__Task statement__: Copy the part of the records that opens with the line containing "You are a computer-use agent. The" and closes with the line containing "(x=429, y=288)", substituting "Command" for every "Instruction" and leaving everything else unchanged.

__Dataset__:
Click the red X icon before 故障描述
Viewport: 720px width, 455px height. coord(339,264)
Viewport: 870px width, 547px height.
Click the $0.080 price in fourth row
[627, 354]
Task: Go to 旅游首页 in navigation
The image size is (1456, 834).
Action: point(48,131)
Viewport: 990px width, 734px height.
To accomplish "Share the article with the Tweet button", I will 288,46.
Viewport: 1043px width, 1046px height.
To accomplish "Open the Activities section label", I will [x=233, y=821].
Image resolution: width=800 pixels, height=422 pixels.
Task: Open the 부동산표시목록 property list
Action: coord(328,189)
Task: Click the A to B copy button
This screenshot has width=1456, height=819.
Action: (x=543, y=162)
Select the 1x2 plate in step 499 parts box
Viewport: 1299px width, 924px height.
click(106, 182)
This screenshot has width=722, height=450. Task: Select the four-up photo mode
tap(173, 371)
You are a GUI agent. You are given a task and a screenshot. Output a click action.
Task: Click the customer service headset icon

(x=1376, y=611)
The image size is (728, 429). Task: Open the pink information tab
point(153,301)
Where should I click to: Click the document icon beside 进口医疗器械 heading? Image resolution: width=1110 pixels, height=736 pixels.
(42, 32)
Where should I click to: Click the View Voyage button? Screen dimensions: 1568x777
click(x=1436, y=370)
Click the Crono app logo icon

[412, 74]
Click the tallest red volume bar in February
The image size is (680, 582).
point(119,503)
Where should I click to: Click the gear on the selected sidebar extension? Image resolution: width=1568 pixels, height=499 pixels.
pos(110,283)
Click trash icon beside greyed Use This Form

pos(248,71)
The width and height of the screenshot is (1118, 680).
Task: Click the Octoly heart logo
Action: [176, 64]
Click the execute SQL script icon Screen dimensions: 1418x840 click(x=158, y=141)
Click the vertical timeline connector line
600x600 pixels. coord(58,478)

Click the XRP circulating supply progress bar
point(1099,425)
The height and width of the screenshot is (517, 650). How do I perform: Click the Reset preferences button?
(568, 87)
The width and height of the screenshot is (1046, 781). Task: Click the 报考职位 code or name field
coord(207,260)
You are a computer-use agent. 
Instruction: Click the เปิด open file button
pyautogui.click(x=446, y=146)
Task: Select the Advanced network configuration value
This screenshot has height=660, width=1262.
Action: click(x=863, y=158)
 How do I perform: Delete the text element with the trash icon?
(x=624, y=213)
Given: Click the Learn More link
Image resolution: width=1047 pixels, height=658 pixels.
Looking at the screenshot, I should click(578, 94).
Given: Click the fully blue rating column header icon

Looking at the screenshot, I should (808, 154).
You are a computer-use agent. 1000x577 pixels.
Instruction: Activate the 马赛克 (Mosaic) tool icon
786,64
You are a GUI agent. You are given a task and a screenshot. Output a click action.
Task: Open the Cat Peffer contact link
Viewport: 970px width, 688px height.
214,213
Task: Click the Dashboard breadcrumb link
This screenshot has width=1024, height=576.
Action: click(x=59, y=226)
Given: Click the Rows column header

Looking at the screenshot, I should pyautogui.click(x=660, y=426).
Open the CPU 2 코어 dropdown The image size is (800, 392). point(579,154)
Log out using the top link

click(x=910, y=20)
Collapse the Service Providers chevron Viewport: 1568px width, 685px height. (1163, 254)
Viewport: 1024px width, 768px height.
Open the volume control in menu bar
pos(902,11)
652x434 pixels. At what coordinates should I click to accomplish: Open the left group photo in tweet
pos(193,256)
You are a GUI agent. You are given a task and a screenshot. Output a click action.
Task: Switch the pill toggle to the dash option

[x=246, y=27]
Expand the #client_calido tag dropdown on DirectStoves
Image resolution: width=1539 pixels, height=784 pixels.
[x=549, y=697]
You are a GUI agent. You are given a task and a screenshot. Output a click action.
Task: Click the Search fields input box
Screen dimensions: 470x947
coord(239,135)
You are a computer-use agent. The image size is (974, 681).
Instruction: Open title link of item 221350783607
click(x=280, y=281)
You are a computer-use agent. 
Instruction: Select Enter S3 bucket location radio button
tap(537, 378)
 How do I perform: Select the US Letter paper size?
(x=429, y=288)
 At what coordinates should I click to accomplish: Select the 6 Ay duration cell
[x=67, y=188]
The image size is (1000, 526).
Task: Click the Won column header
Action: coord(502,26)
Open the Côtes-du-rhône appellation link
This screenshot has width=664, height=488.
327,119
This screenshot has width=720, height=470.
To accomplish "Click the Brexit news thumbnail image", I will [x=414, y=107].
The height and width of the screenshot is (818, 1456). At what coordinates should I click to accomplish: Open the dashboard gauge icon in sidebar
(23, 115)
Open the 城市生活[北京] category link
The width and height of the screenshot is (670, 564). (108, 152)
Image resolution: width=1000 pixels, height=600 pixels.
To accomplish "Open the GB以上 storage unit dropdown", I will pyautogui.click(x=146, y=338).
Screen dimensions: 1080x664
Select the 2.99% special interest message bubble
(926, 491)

__Exercise answer__:
You are a computer-use agent. The image size is (974, 681).
Command: Open title link of item 221350783607
click(x=280, y=281)
You are a computer-use agent. 
Command: Select Enter S3 bucket location radio button
tap(537, 378)
 How do I perform: Select the US Letter paper size?
(x=429, y=288)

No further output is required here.